Despite their cooperation in Syria to bolster the Assad regime, Russia and Iran are “not natural allies,” an ex-top Israeli diplomatic official said last week.

Speaking at an event at the Interdisciplinary Center Herzliya, Dore Gold — now the head of the Jerusalem Center for Public Affairs think tank — warned that Moscow’s partnership with Tehran could backfire on it.

“I believe that one of the underlying assumptions of the Russian intervention [in Syria] and the permission they give to the Iranians to be there is that the Russian conflict is with the Sunni Muslims,” the former director-general of Israel’s Foreign Ministry and longtime adviser to Prime Minister Benjamin Netanyahu noted. “That’s the way they see it. It’s the Sunni Muslims in the Sunni states that have supported the mujahideen in the Caucasus, and that’s their central problem. So if they are in conflict with these organizations or with countries that support them — Pakistan, Saudi Arabia — they’re addressing their number-one national security concern.

“Iran? Iran isn’t their concern, but I think that’s a huge mistake they’re making because any sort of college-level student of the Middle East would lead them to understand that the Shia extremists in Iran have been supporting Sunni extremists for years, and the policy of going after Sunni states and propping up or supporting the Shia intervention in Syria can boomerang against Russia,” Gold added.

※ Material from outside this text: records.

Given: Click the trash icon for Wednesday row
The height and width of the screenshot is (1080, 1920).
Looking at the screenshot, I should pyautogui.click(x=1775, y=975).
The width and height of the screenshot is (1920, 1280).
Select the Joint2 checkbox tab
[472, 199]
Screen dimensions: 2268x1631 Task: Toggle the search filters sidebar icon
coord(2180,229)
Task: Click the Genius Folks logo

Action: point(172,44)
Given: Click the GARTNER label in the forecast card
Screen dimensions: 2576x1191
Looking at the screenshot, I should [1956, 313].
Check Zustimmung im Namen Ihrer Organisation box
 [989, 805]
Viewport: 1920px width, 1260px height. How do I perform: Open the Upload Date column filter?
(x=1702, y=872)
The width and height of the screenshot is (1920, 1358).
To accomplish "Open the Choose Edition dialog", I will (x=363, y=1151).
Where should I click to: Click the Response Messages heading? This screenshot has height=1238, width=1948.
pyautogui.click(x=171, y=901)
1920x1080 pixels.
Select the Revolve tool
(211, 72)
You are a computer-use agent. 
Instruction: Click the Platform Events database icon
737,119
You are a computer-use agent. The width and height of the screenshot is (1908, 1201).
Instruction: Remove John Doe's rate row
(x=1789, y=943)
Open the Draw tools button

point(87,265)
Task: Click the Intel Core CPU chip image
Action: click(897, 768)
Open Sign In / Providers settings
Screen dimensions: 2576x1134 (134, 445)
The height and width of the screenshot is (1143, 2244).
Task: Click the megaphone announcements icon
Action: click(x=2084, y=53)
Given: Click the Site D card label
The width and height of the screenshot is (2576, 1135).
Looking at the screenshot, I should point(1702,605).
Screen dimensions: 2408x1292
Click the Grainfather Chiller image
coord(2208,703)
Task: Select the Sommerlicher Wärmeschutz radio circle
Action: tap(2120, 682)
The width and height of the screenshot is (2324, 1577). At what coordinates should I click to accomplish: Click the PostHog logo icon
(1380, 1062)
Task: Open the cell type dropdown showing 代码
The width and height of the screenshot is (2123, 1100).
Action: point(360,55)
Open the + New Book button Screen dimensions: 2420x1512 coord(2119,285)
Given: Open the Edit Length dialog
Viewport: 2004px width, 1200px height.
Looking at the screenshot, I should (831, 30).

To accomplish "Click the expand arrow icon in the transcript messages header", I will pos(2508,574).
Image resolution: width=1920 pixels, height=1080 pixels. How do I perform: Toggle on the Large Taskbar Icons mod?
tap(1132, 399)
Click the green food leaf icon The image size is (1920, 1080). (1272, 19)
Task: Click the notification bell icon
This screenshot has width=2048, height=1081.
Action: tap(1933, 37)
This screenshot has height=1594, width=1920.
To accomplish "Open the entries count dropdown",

This is a very important, fundamental element and in my communications with the Russians, we would often go into these details,” he revealed. “And their responses were interesting. It was an argument that they could understand. I think they understood there’s a problem there, and they didn’t speak about Iran as a country with similar values or as a country that they are so firmly allied with.”

“Russia,” Gold posited, “is more of a status quo power, meaning it achieved what it hoped to achieve, and it wants to preserve what it achieved in Syria. The Iranians are still a revolutionary power, and they’re not only just employing their own forces. The big story in Syria are the Shia militias, which come from Afghanistan, Pakistan, and Iraq, and they are there to upset the applecart, which is not the Russian interest. If Russia’s achievements will be put at risk because of Iranian policy, I see a serious conflict.”

There is an “inherent conflict” between Russia and Iran, and “at some point it’s going to be expressed,” he predicted.